Tradition is not the worship of ashes, but the preservation of fire.—Gustav Mahler

Sunday, August 14, 2005

Roger Ebert Goes Postal

Check out his least favorite films. Wonderful, killer-critic stuff.

An excerpt:

"Freddy Got Fingered" This movie doesn't scrape the bottom of the barrel. This movie isn't the bottom of the barrel. This movie isn't below the bottom of the barrel. This movie doesn't deserve to be mentioned in the same sentence with barrels.

6 comments:

Jay D. Homnick said...

No Pulitzer here, but if I may say so: Roger Ebert is not a very funny writer. His putdowns have little flair and less wit.

As for the movies themselves, I was gratified to find that I have only seen four.
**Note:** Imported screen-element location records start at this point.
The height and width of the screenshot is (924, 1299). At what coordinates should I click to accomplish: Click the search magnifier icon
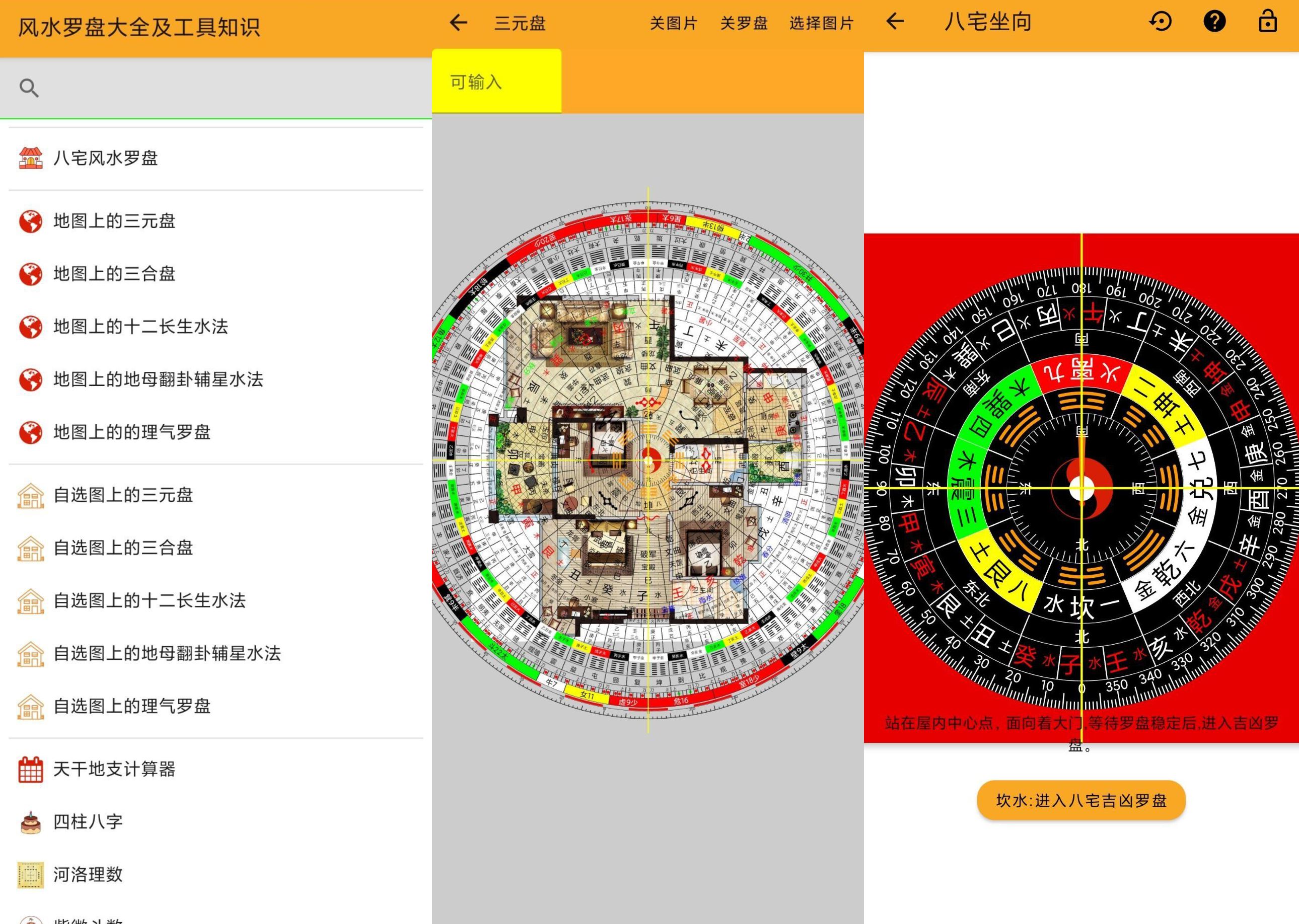pos(29,88)
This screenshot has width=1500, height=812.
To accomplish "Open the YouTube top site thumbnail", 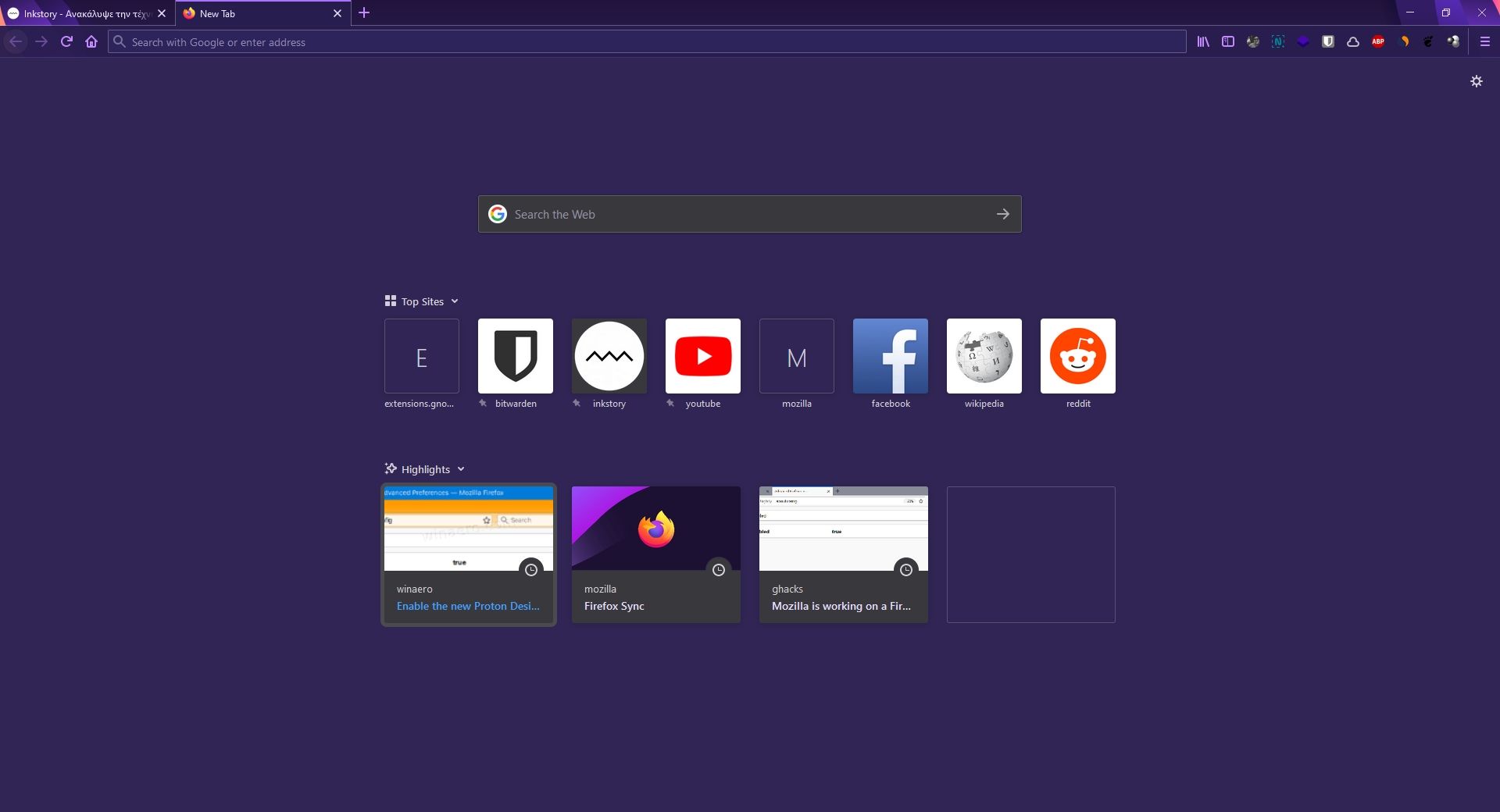I will (702, 356).
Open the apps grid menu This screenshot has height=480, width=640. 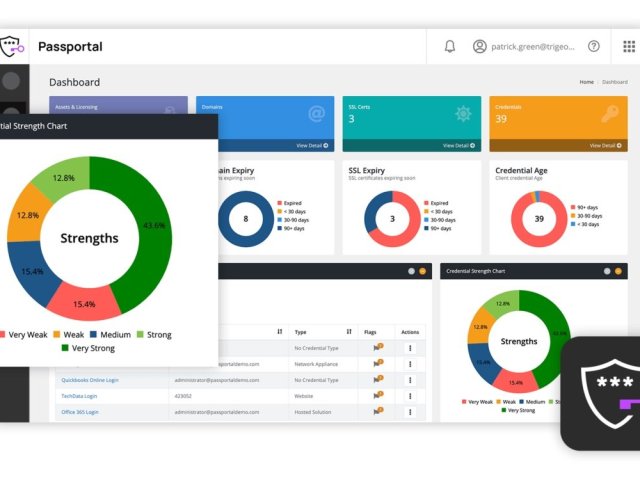629,46
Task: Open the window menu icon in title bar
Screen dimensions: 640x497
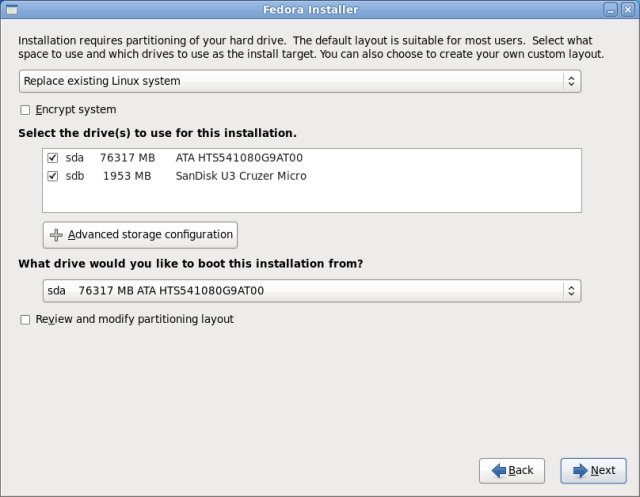Action: pyautogui.click(x=11, y=9)
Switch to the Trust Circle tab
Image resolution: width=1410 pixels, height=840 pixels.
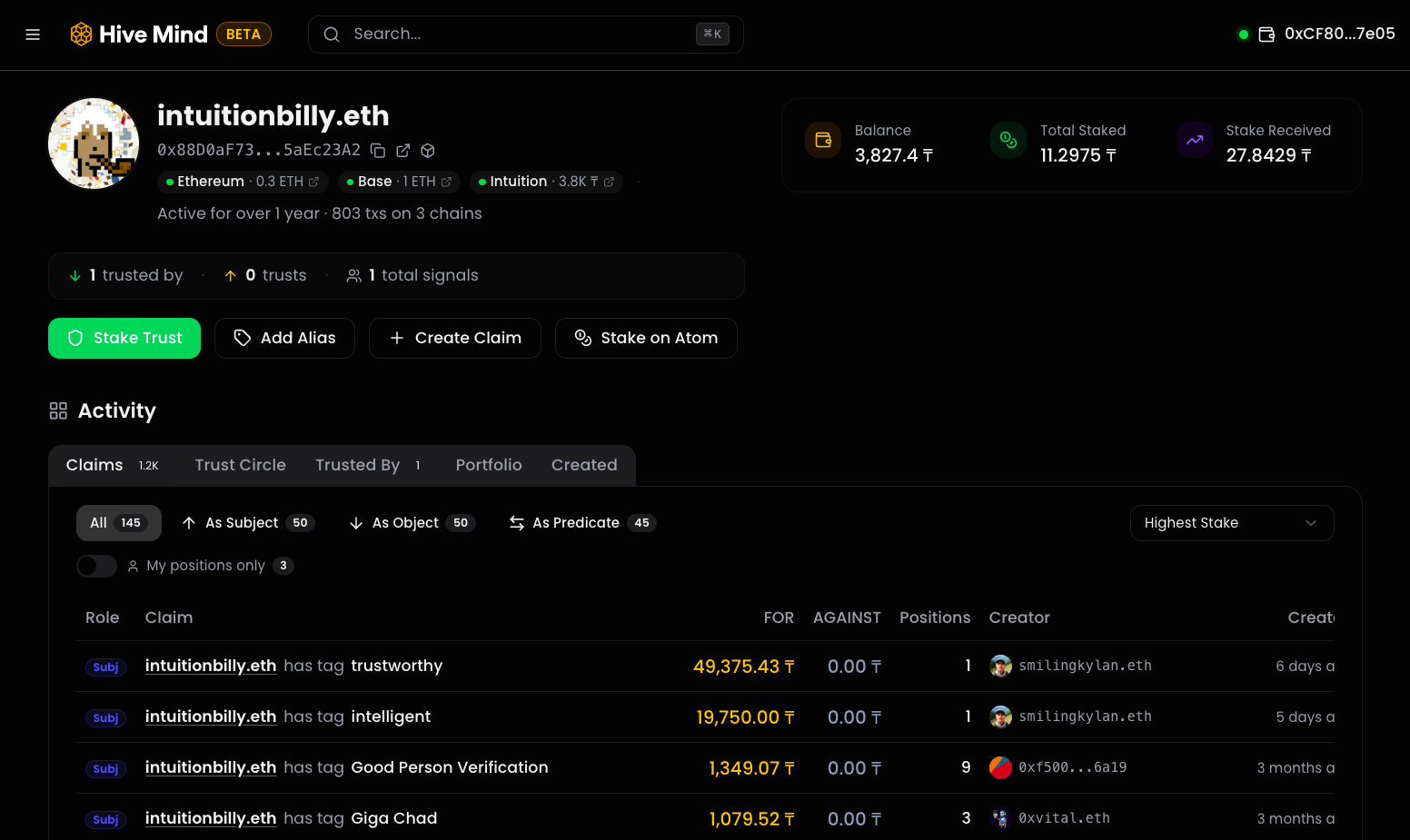(x=240, y=464)
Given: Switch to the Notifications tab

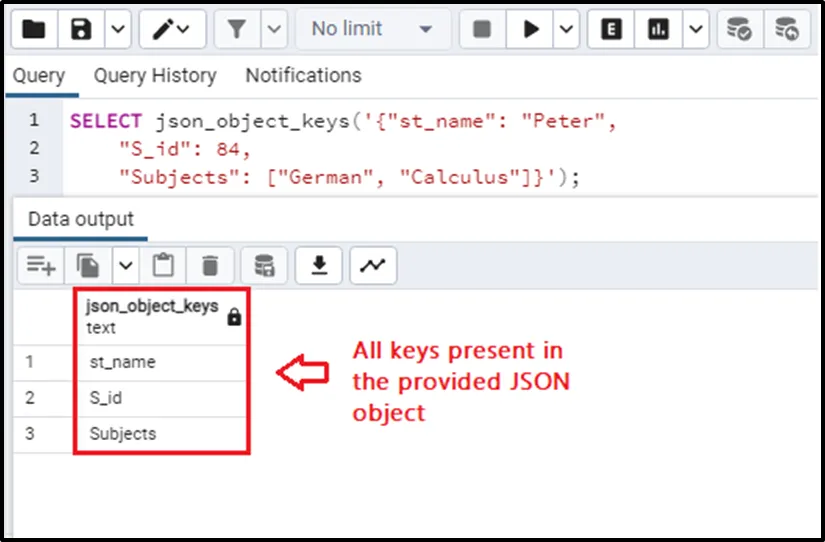Looking at the screenshot, I should tap(303, 76).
The Village is not as bad as he says, other than William Hurt's hammy overacting, with which he has damaged every movie he has ever been in, with one exception: Body Heat, 24 years ago. Even Varian's War, an important movie that everyone should see, suffers from his overdone priggishness.

Waterboy was corny and contrived, but at the same time had a self-parodying element that saved it from oblivion. And you can't knock audiences for choosing to love Adam Sandler: he just keeps getting better and better. A genuine talent.

The Usual Suspects was quite fun, not nearly as complex as the accusation, and virtually every intelligent person I know recalls it with enjoyment. It is possible for a professional writer like myself to drop the name of Kaiser Soza into an article without explanation: most people recognize it as the name of that movie's archvillain. That's some pretty heavy cultural recognition right there.

As for Body Of Evidence (with the same plot as Jagged Edge [Jeff Bridges, Glenn Close] and Guilty As Sin [Don Johnson, Rebecca DeMornay] among others), it wasn't all that bad a piece of entertainment. It was a movie that knew its limits and stayed within them.

The rest I didn't see and apparently I chose wisely. (In the case of Catwoman, Sharon Stone was leaking to me from the set how horrible it was becoming. She knows that she can trust me never to reveal key information until long after it can damage the production.)

Kathy Hutchins said...

I remember Michael and Harry Medved's Golden Turkey series being a lot funnier than most of Ebert's quips.

Hunter Baker said...

I didn't agree with all of his evaluations, but I thought it was very funny stuff.

Have to tell you, I think he was dead-on about The Village. I'm a real fan of M. Night's work, but that one had a twist that made the film suddenly much less interesting.

Kathy Hutchins said...

I agree with Hunter about The Village. It's an OK thriller, but a seriously substandard M.N.S. film.

I'm still trying to convince my 17-year-old daughter that Signs is not just a good, but a great, movie. Although not as tightly plotted as Sixth Sense, I think it's overall a better piece of filmmaking.

Hunter Baker said...

Signs was incredible. The Christian symbolism is overwhelming.

SPOILER ALERT:

The wife who died pinned to a tree is Christ. She has the message that proves salvific. The weapons are a wooden bat hanging on the wall almost crucifix style and water. The alien is killed via something like a reverse baptism falling right on the forehead. Israelis have apparently been instrumental in defeating the aliens. Lots of interesting stuff here.

Hunter Baker said...

I agree with the assessment of Bryce Dallas Howard's performance, but the twist still left a LOT to be desired.